Claire non evolve. Al massimo si sposta, fugge, ma i suoi problemi finiscono sempre per risolversi bevendo un calice di vino.
La sua famiglia non cambia. Chiede scusa, certo, ma non si spinge oltre. Trasferisce solamente tutti i problemi irrisolti in un altro luogo.
E lo spettatore rimane con la sensazione che la vicenda avrebbe potuto portare altrove, se solo il film avesse avuto il coraggio di seguire le sue stesse premesse.

Il vero nodo è proprio questo: lo spirito natalizio che il film critica è lo stesso che riproduce, per il bisogno di rassicurare e di riportare tutto a un equilibrio placido e consolatorio.
Oh.

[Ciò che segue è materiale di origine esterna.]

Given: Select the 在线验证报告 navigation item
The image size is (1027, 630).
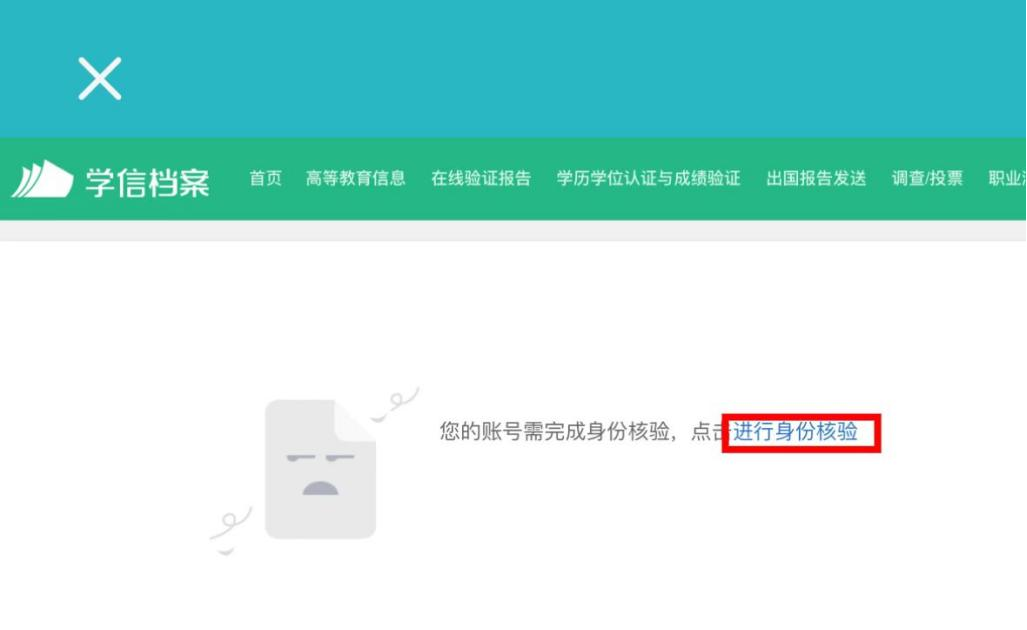Looking at the screenshot, I should (481, 178).
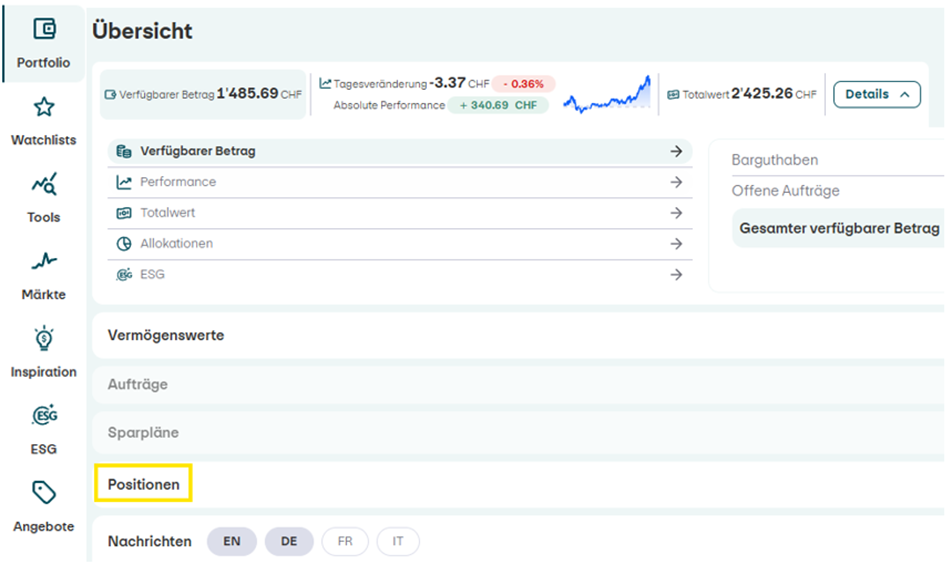Click arrow next to Totalwert row

click(676, 213)
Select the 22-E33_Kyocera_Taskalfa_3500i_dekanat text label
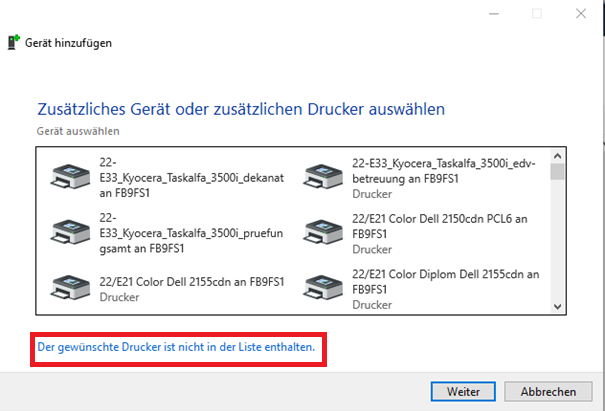The image size is (605, 411). [x=192, y=177]
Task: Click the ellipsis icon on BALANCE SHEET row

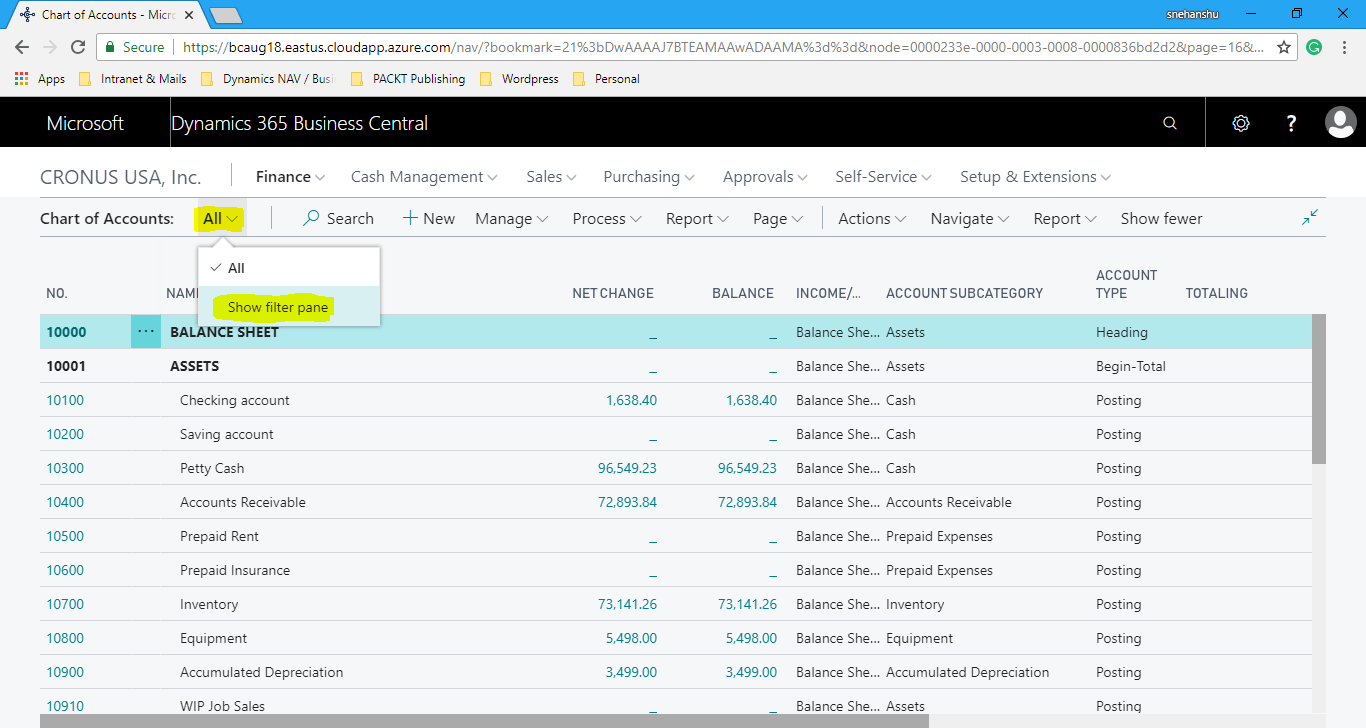Action: (x=145, y=331)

What. Fun. punta sull’idea di essere diverso, ma ogni suo elemento tende invece verso la norma. Come quel regalo incartato in modo impeccabile che, alla fine, contiene solo una promessa mancata.

Il Natale come prodotto: la macchina Amazoniana

A tratti è impossibile non percepire la natura eminentemente industriale del progetto. È un film che sembra esistere più per soddisfare una strategia di catalogo che per una reale esigenza narrativa. Serve una commedia natalizia? Arriva. Serve una morale familiare? Inserita. Serve un pizzico di “trasgressione”? Dosata con prudenza. Serve una protagonista magnetica? Ecco Michelle Pfeiffer.

È difficile ignorare il fatto che Oh. What. Fun. rappresenti la deriva più evidente dell’immaginario natalizio contemporaneo: un rito collettivo ormai svuotato di senso, replicato come un algoritmo. Il film non racconta il Natale: lo simula. Lo riproduce in superficie, con un’estetica impeccabile e un’anima completamente inesistente.

Il risultato è un’opera che scorre, intrattiene quel tanto che basta, ma non lascia nulla dietro di sé, se non una vaga sensazione di déjà-vu.

Il regalo che avresti preferito non scartare

Oh. What. Fun. non è un fallimento clamoroso, ma è proprio questo il problema: non ha la dignità del disastro né il coraggio dell’ambizione. È un film che scivola in quella zona grigia dove tutto è innocuo, piacevole, e dimenticabile. Si guarda senza fastidio, ma anche senza interesse. È un regalo che promette tanto, ma che, una volta aperto, rivela solo il suo involucro.

In un panorama in cui la commedia natalizia può ancora dire qualcosa — magari proprio attraverso l’ironia, la critica sociale, o la destrutturazione del mito — Oh. What. Fun. sceglie la via più conservatrice possibile: quella del rassicurante, del già visto, del prodotto da consumo rapido.

Un film che indossa la magia del Natale, ma che non la abita.